La llamada “apertura del sector energético”, impulsada durante el sexenio de Enrique Peña Nieto, no solo fragmentó el monopolio estatal: también abrió la puerta al huachicol fiscal, una red de contrabando y evasión que floreció al amparo de la liberalización petrolera. Tras la reforma de 2013, cientos de terminales privadas comenzaron a operar sin controles eficaces, mezclando combustible legal con gasolina robada o de contrabando.
La Comisión Reguladora de Energía y la Secretaría de Energía autorizaron más de mil permisos entre 2015 y 2018 sin mecanismos de verificación sólidos. A partir de entonces, surgieron importaciones simuladas, exportaciones ficticias y un mercado negro que drenó miles de millones de pesos al erario. “El Estado perdió control efectivo sobre un sector estratégico”, resume el diagnóstico elaborado en 2018 por el nuevo gobierno federal.
Desde 2019, la estrategia para combatir el huachicol cerró ductos, canceló permisos irregulares y auditó operaciones. Sin embargo, el daño estructural persiste: la privatización desordenada debilitó la soberanía energética y fortaleció al crimen organizado, que encontró en las terminales privadas una nueva ruta de extracción y lavado.

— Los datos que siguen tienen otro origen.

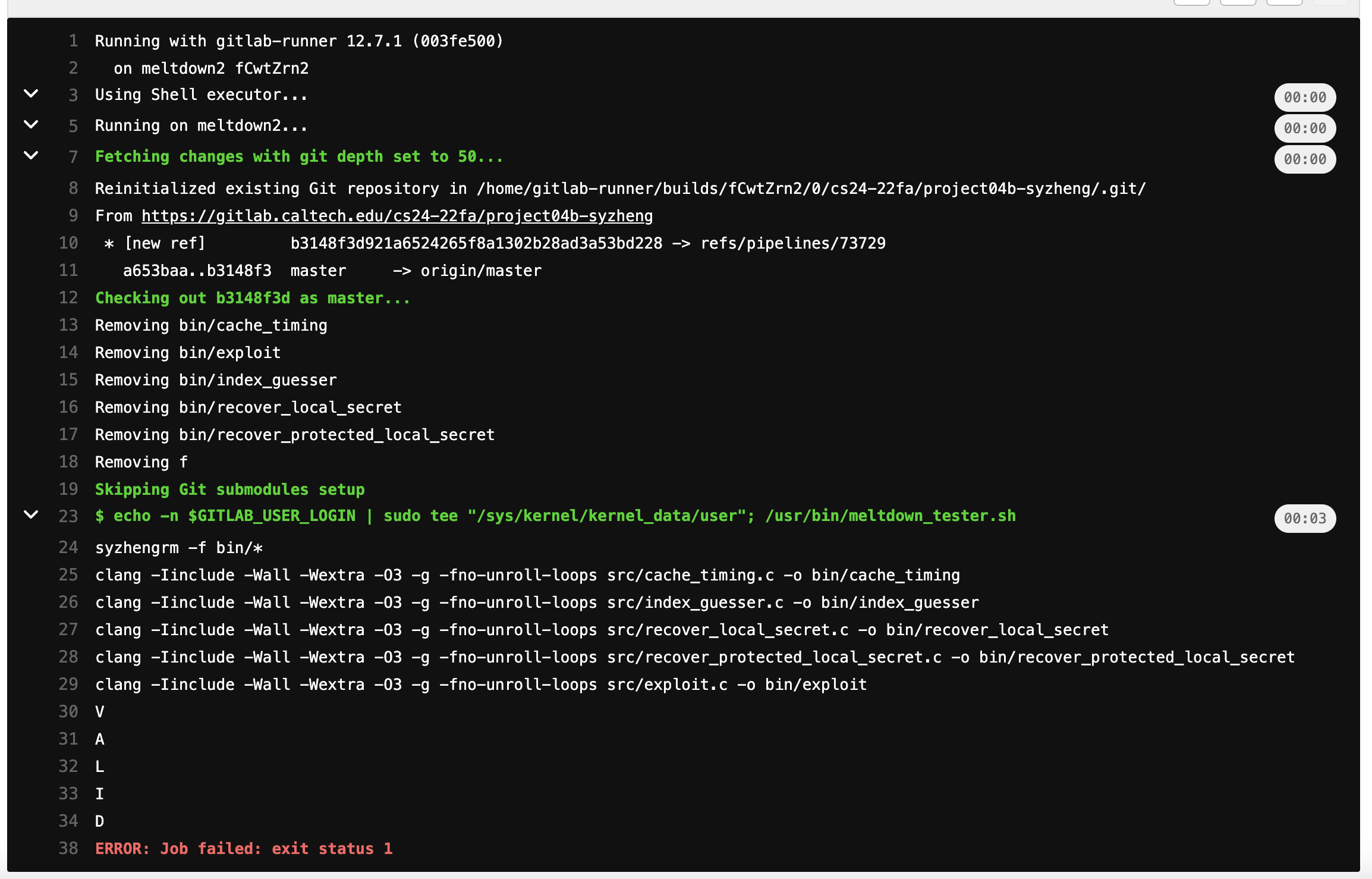Click line number 12 next to 'Checking out'
Viewport: 1372px width, 879px height.
[68, 298]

Hoy, bajo la administración de Claudia Sheinbaum, se intenta revertir ese legado. Un grupo interinstitucional y un sistema digital de trazabilidad buscan seguir, en tiempo real, cada litro de combustible importado o vendido. El gobierno reporta 200 mil millones de pesos recuperados en ingresos fiscales, aunque el desafío es mayúsculo: desmantelar el negocio ilegal que nació de una reforma pensada, irónicamente, para “modernizar” al país.